I had a rare opportunity to see Bernard Zakheim’s murals at UCSF in San Francisco. They are on all the walls of a lecture hall that’s for medical students and so usually not available. When I read that they were open to the public for three days this spring. I made sure to go on the first day.
Zakheim was a social justice artist who studied and worked with Diego Rivera. He’s best known for his murals at Coit Tower in San Francisco. Three of the four photographs here are mine. I was really glad I shot them but if I had realized that there was so little on the web I would have shot more extensively.
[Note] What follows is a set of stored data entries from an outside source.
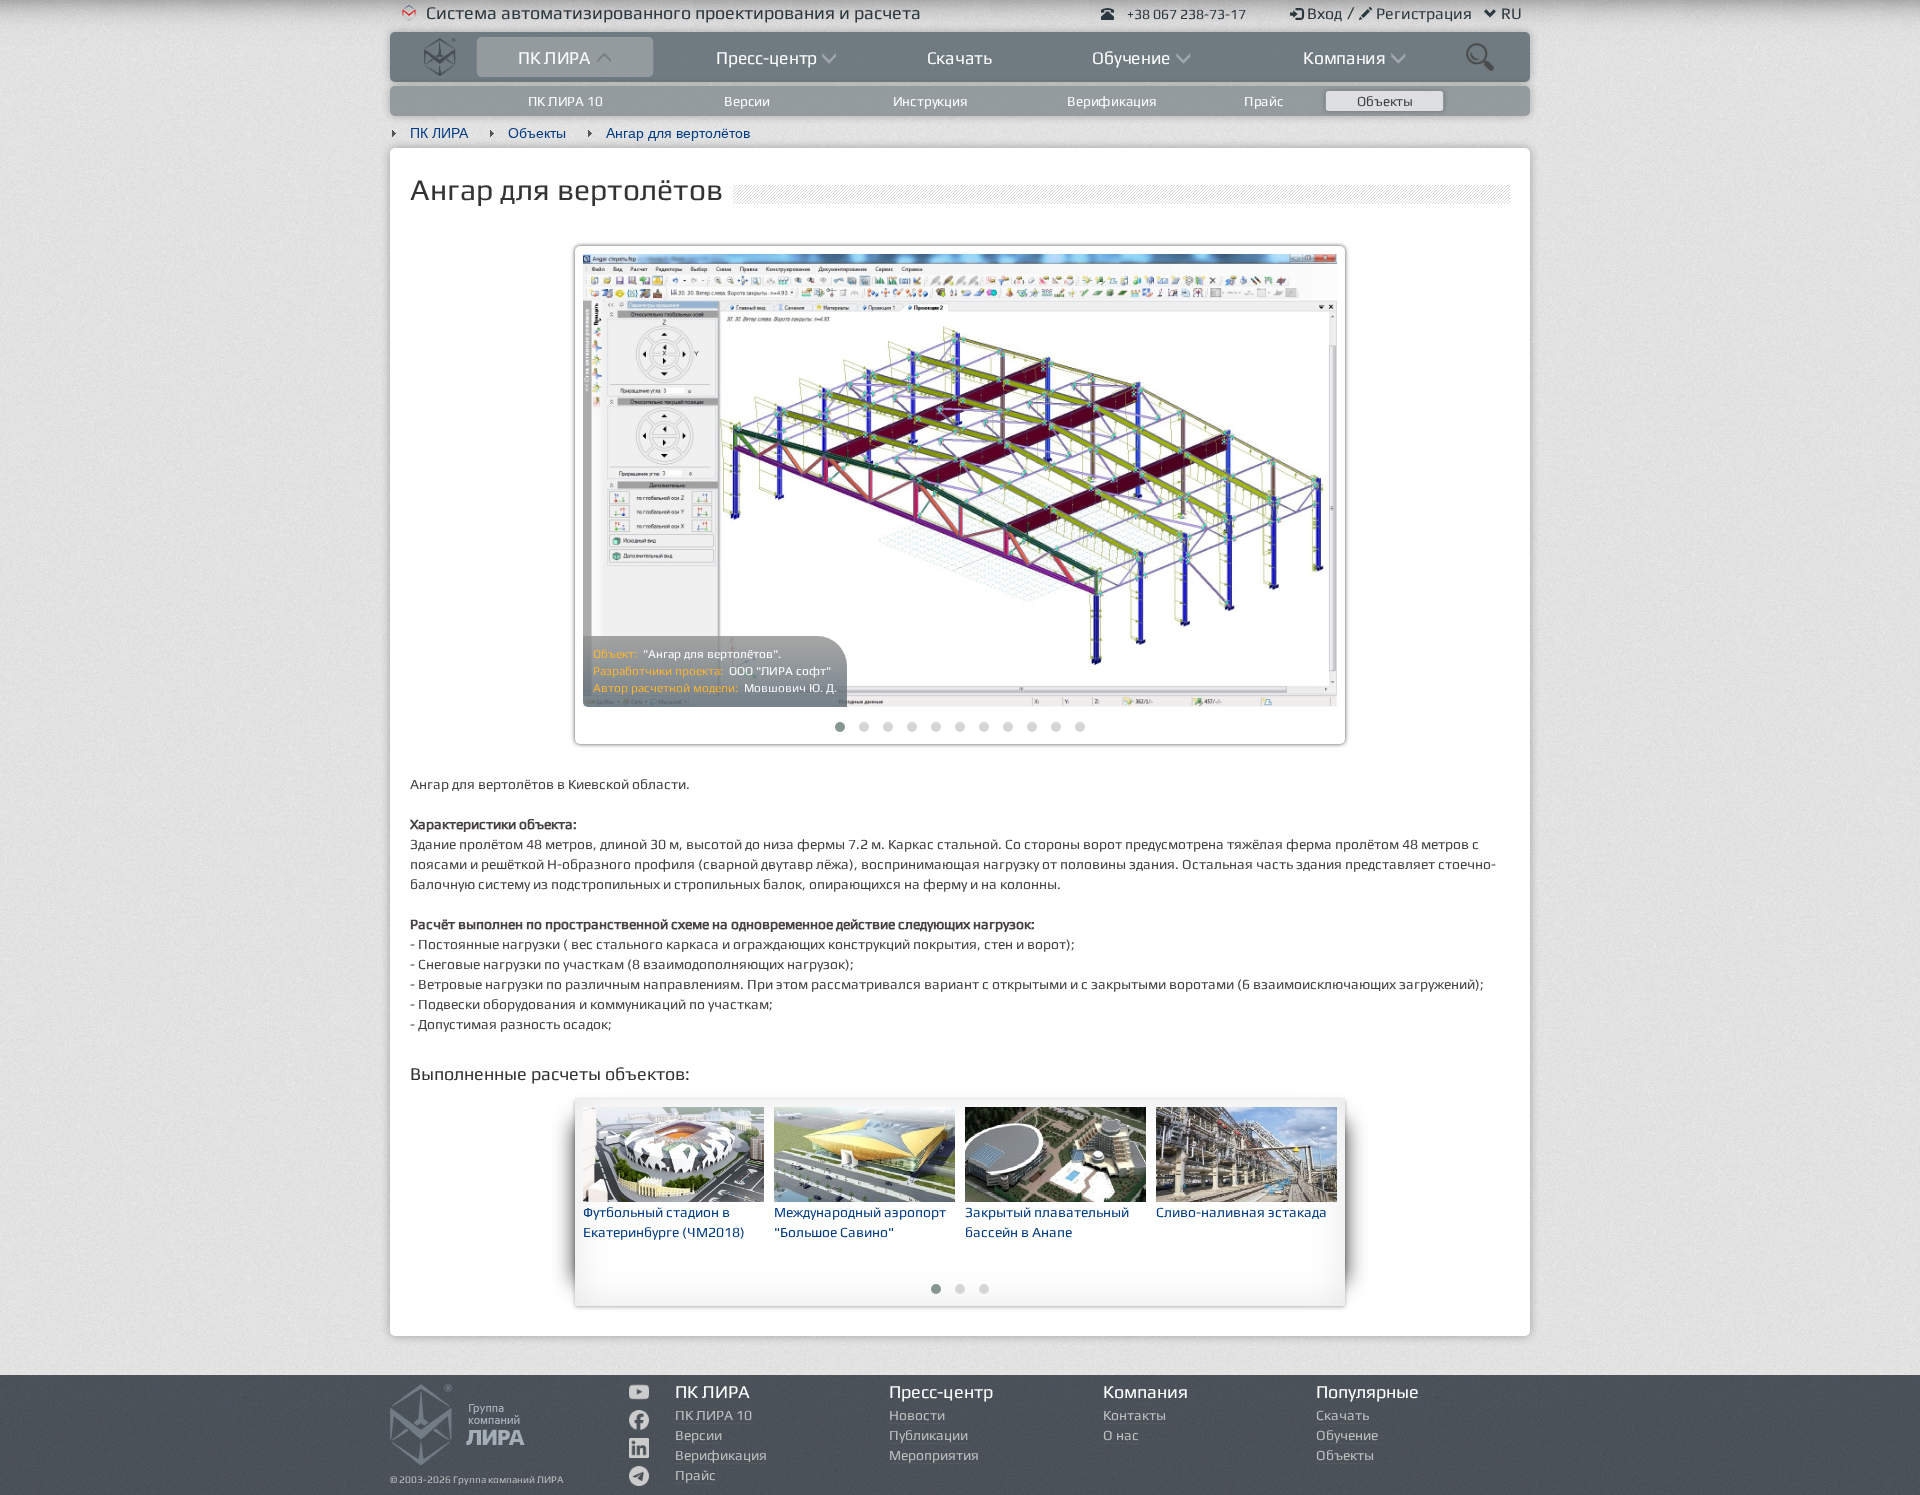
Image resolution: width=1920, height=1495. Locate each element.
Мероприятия (934, 1455)
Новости (917, 1415)
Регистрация (1426, 13)
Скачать (960, 57)
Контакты (1134, 1415)
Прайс (1264, 101)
From the article in the San Francisco Chronicle by Carl Nolte:
The murals, painted over four years by the celebrated — and controversial — artist Bernard Zakheim, had kind of an underground reputation. They cover much of the walls of a large lecture room at Toland Hall. The 10 murals, which show the history of medicine in California, are colorful and vibrant.
…They are in the classic Mexican muralist style in the tradition of Diego Rivera,” who Zackheim worked and studied with. The UCSF murals, …are part of a tradition of mural fresco art that flourished in San Francisco during the Great Depression of the 1930s. Other examples are the murals at Coit Tower, in the lobby of Rincon Center, on the ground floor of the Beach Chalet at the western end of Golden Gate Park and a huge mural painted by Rivera himself that is now mounted at the little theater at City College.
The murals begin in an era before European contact and run up until the mid-20th century.
It is clear that Zakheim had strong views — the Spanish missionaries, for example, are presented in a harsh light. And he shows a different side of the Gold Rush of 1849 and later — a man amputating his own leg, a shooting involving a medical man and a quack doctor, a panel showing the great San Francisco plague scare of 1906.
Zakheim’s heroes are medical pioneers, among them Dr. Hugh Toland, who founded the medical school that eventually became UCSF. The villains are crooked politicians and other enemies of good medicine. It is powerful stuff.
They were covered up as “distracting” for may years… The late ’40s and ’50s were the height of an anticommunist hysteria, and Zakheim had been one of the left-leaning muralists who worked at Coit Tower, a piece of art regarded with suspicion by the political right. They were finally uncovered in 1963.
The amazing part of the experience is being in the small lecture hall surrounded by these vivid powerful political art.
They are at UCSF in Toland Hall, 533 Parnassus (Room U-142), up a flight of stairs and down a hall. Though the building is open to the public, there are no signs to indicate the artistic treasure inside Room U142. They can be seen Friday, April 17th: 3 – 5 p.m and Friday, May 22nd: 3 – 5 p.m.